What you return must match the listing below exactly.
Recorded data section start
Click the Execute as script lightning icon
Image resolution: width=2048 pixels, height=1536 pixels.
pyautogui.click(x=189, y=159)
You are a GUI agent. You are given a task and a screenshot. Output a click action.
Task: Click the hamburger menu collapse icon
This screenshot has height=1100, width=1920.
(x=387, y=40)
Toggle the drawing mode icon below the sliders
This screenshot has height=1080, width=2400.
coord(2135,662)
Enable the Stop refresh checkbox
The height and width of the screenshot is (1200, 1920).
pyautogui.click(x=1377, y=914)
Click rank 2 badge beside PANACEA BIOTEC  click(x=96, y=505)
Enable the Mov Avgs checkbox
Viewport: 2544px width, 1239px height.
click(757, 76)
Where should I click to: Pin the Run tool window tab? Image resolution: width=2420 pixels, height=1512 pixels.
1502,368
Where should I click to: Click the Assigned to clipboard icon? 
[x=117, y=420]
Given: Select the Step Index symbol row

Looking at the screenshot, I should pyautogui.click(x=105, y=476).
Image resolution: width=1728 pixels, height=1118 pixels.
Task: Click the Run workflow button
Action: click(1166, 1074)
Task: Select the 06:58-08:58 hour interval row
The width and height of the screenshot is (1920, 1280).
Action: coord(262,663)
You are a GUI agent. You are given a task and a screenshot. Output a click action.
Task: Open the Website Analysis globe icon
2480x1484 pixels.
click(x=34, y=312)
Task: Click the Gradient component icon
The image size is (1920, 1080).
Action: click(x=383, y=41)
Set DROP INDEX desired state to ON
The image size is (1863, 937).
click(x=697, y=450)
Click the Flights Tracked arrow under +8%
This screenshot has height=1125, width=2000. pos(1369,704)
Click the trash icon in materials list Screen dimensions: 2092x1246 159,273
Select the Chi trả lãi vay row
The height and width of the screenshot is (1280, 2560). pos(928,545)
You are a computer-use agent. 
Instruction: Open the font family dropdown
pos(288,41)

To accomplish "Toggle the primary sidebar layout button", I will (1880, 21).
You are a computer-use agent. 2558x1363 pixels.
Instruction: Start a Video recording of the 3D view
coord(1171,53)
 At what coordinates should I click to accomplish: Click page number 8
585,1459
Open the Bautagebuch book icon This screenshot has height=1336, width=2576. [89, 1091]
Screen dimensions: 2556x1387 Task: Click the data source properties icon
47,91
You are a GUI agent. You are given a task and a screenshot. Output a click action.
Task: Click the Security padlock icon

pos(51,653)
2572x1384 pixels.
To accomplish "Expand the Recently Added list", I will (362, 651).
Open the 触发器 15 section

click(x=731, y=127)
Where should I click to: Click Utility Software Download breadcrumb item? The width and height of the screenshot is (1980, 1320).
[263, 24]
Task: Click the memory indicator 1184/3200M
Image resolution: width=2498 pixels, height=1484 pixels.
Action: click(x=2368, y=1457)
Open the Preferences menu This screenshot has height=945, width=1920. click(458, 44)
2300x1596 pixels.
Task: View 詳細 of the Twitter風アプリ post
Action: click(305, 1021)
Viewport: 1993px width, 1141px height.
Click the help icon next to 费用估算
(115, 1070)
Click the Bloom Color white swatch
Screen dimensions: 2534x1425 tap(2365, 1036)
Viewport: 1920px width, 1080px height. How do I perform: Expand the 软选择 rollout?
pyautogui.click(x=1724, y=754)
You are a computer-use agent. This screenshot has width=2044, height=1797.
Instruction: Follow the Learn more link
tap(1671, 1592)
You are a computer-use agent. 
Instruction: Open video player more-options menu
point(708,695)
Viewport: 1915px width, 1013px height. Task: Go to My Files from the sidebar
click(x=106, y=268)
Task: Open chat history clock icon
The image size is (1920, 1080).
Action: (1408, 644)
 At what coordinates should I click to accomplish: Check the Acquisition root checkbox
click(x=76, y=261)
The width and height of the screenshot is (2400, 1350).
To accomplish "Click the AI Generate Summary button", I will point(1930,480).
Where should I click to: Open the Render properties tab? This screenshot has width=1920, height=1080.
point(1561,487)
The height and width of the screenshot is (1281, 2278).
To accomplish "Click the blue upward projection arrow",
Recorded data section end
Written reply
Click the Execute as script lightning icon
Image resolution: width=2048 pixels, height=1536 pixels.
pyautogui.click(x=189, y=159)
You are a GUI agent. You are given a task and a screenshot. Output a click action.
Task: Click the hamburger menu collapse icon
This screenshot has height=1100, width=1920.
(x=387, y=40)
Toggle the drawing mode icon below the sliders
This screenshot has height=1080, width=2400.
coord(2135,662)
Enable the Stop refresh checkbox
The height and width of the screenshot is (1200, 1920).
pyautogui.click(x=1377, y=914)
Click rank 2 badge beside PANACEA BIOTEC  click(x=96, y=505)
Enable the Mov Avgs checkbox
Viewport: 2544px width, 1239px height.
click(757, 76)
Where should I click to: Pin the Run tool window tab? Image resolution: width=2420 pixels, height=1512 pixels.
1502,368
Where should I click to: Click the Assigned to clipboard icon? 
[x=117, y=420]
Given: Select the Step Index symbol row

Looking at the screenshot, I should pyautogui.click(x=105, y=476).
Image resolution: width=1728 pixels, height=1118 pixels.
Task: Click the Run workflow button
Action: click(1166, 1074)
Task: Select the 06:58-08:58 hour interval row
The width and height of the screenshot is (1920, 1280).
Action: coord(262,663)
You are a GUI agent. You are given a task and a screenshot. Output a click action.
Task: Open the Website Analysis globe icon
2480x1484 pixels.
click(x=34, y=312)
Task: Click the Gradient component icon
The image size is (1920, 1080).
Action: click(x=383, y=41)
Set DROP INDEX desired state to ON
The image size is (1863, 937).
click(x=697, y=450)
Click the Flights Tracked arrow under +8%
This screenshot has height=1125, width=2000. pos(1369,704)
Click the trash icon in materials list Screen dimensions: 2092x1246 159,273
Select the Chi trả lãi vay row
The height and width of the screenshot is (1280, 2560). pos(928,545)
You are a computer-use agent. 
Instruction: Open the font family dropdown
pos(288,41)

To accomplish "Toggle the primary sidebar layout button", I will (1880, 21).
You are a computer-use agent. 2558x1363 pixels.
Instruction: Start a Video recording of the 3D view
coord(1171,53)
 At what coordinates should I click to accomplish: Click page number 8
585,1459
Open the Bautagebuch book icon This screenshot has height=1336, width=2576. [89, 1091]
Screen dimensions: 2556x1387 Task: Click the data source properties icon
47,91
You are a GUI agent. You are given a task and a screenshot. Output a click action.
Task: Click the Security padlock icon

pos(51,653)
2572x1384 pixels.
To accomplish "Expand the Recently Added list", I will (362, 651).
Open the 触发器 15 section

click(x=731, y=127)
Where should I click to: Click Utility Software Download breadcrumb item? The width and height of the screenshot is (1980, 1320).
[263, 24]
Task: Click the memory indicator 1184/3200M
Image resolution: width=2498 pixels, height=1484 pixels.
Action: click(x=2368, y=1457)
Open the Preferences menu This screenshot has height=945, width=1920. click(458, 44)
2300x1596 pixels.
Task: View 詳細 of the Twitter風アプリ post
Action: click(305, 1021)
Viewport: 1993px width, 1141px height.
Click the help icon next to 费用估算
(115, 1070)
Click the Bloom Color white swatch
Screen dimensions: 2534x1425 tap(2365, 1036)
Viewport: 1920px width, 1080px height. How do I perform: Expand the 软选择 rollout?
pyautogui.click(x=1724, y=754)
You are a computer-use agent. This screenshot has width=2044, height=1797.
Instruction: Follow the Learn more link
tap(1671, 1592)
You are a computer-use agent. 
Instruction: Open video player more-options menu
point(708,695)
Viewport: 1915px width, 1013px height. Task: Go to My Files from the sidebar
click(x=106, y=268)
Task: Open chat history clock icon
The image size is (1920, 1080).
Action: (1408, 644)
 At what coordinates should I click to accomplish: Check the Acquisition root checkbox
click(x=76, y=261)
The width and height of the screenshot is (2400, 1350).
To accomplish "Click the AI Generate Summary button", I will point(1930,480).
Where should I click to: Open the Render properties tab? This screenshot has width=1920, height=1080.
point(1561,487)
The height and width of the screenshot is (1281, 2278).
To accomplish "Click the blue upward projection arrow",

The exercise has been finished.